As humans have advanced agriculture, agriculture has reshaped human civilization. As we
enter into the new era of human history, agriculture faces new challenges and new
responsibilities.
• Important dates:
7,000 BC – they begun to domesticate animals such as sheep pigs and goats, a thousand
years later, they domesticated cattle.
8,500 BC – humans in the fertile crescent (an area that strengthens through modern day
Egypt, Israel, Turkey and Iraq) slowly started to plant grains, instead of gathering them
from the wild.
Before the advent of Agriculture, humans were nomadic, travelling constantly in search
of wild animals and grains.
Scientists have carried out carbon-14 testing of animal and plant remains and have
dated finds of the following animals:
1. Llama and Alpaca were domesticated in the Andean regions of South America by
the middle of the 3rd millennium BC.
The hilly areas of Southwestern Asia and the forests of Europe had enough rain to
sustain agriculture, but Egypt depended on the annual floods of the Nile River to replenish soil
moisture and fertility.

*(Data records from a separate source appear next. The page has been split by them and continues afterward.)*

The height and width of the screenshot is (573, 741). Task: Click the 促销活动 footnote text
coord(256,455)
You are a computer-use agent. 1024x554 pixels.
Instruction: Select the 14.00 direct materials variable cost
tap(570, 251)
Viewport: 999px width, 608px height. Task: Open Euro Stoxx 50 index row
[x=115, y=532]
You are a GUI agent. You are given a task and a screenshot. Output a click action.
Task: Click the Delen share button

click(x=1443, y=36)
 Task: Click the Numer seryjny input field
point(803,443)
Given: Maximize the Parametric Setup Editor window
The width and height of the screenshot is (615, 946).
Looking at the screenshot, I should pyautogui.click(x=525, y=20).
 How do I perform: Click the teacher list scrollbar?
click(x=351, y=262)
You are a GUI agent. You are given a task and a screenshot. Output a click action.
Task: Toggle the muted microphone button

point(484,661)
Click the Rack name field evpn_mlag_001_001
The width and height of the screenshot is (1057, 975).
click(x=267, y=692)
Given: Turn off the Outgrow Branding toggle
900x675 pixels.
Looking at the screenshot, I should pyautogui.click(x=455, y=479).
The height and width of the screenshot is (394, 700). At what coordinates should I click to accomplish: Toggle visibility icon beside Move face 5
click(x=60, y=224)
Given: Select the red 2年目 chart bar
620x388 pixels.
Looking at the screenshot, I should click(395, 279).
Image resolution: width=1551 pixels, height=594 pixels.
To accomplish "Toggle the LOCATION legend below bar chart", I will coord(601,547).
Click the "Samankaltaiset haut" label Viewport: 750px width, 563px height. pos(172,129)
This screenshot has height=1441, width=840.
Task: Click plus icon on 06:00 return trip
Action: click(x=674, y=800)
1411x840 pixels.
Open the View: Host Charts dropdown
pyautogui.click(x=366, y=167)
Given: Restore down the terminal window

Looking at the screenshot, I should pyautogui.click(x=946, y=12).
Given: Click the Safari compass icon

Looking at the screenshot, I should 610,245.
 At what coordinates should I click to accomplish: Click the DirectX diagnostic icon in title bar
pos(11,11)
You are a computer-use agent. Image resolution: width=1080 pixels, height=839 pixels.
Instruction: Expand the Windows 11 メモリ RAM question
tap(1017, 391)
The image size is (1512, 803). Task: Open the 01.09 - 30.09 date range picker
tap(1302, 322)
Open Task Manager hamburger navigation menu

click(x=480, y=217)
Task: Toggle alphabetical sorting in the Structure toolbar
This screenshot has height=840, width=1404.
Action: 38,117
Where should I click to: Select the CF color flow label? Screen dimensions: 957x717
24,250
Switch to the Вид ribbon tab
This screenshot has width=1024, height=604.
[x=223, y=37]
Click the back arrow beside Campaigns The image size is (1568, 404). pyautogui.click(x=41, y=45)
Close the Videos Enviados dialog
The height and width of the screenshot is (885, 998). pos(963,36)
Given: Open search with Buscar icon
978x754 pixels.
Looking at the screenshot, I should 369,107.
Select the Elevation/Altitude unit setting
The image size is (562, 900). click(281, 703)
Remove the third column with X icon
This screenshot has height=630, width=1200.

The inhabitants of the Fertile Crescent around the Tigris and Euphrates
rivers in the Middle East also depended on annual floods to supply irrigation water. Drainage
was necessary to prevent the erosion of land from the hillsides through which the rivers flowed.
The farmers who lived in the area near the Huang He developed a system of irrigation and
drainage to control the damage caused to their fields in the flood plain of the meandering river.
Although Neolithic settlements were more permanent than the camps of hunting
peoples, villages had to be moved periodically in some areas when the fields lost their
fertility from continuous cropping. This was most necessary in northern Europe, where fields
were produced by the slash-and-burn method of clearing. Settlements along the Nile River,
however, were more permanent, because the river deposited fertile silt annually.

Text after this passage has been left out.